» **PROVIDED DATA**:
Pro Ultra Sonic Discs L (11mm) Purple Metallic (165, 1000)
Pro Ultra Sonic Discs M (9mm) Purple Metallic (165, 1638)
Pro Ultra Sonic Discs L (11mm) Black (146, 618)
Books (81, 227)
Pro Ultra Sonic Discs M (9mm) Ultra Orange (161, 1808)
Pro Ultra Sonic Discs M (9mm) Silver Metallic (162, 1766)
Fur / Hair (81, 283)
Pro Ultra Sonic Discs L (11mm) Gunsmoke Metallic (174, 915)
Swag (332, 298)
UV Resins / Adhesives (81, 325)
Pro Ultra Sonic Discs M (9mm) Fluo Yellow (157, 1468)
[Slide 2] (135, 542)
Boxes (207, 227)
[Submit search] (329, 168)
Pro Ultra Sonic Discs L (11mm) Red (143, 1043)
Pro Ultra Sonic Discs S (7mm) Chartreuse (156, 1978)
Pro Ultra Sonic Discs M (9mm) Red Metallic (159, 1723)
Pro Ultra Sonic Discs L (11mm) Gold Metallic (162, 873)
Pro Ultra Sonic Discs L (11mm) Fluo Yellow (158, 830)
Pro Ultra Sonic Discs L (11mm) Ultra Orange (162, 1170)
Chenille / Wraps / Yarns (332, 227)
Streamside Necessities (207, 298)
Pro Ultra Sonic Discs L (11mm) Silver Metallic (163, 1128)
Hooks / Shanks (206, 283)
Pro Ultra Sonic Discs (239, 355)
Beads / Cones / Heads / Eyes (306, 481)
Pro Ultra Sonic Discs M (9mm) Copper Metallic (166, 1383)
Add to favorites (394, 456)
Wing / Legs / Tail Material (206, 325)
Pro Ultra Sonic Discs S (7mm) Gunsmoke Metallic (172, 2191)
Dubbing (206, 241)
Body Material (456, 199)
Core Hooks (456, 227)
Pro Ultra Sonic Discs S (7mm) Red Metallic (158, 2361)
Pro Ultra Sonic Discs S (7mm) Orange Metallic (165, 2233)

» **WHAT THIS TASK INVOLVES**: Only the lines from the one containing "[Submit search] (329, 168)" through the end of the data above are wanted, both ends included; restate them word for word.

» **EXERCISE RESPONSE**:
[Submit search] (329, 168)
Pro Ultra Sonic Discs L (11mm) Red (143, 1043)
Pro Ultra Sonic Discs S (7mm) Chartreuse (156, 1978)
Pro Ultra Sonic Discs M (9mm) Red Metallic (159, 1723)
Pro Ultra Sonic Discs L (11mm) Gold Metallic (162, 873)
Pro Ultra Sonic Discs L (11mm) Fluo Yellow (158, 830)
Pro Ultra Sonic Discs L (11mm) Ultra Orange (162, 1170)
Chenille / Wraps / Yarns (332, 227)
Streamside Necessities (207, 298)
Pro Ultra Sonic Discs L (11mm) Silver Metallic (163, 1128)
Hooks / Shanks (206, 283)
Pro Ultra Sonic Discs (239, 355)
Beads / Cones / Heads / Eyes (306, 481)
Pro Ultra Sonic Discs M (9mm) Copper Metallic (166, 1383)
Add to favorites (394, 456)
Wing / Legs / Tail Material (206, 325)
Pro Ultra Sonic Discs S (7mm) Gunsmoke Metallic (172, 2191)
Dubbing (206, 241)
Body Material (456, 199)
Core Hooks (456, 227)
Pro Ultra Sonic Discs S (7mm) Red Metallic (158, 2361)
Pro Ultra Sonic Discs S (7mm) Orange Metallic (165, 2233)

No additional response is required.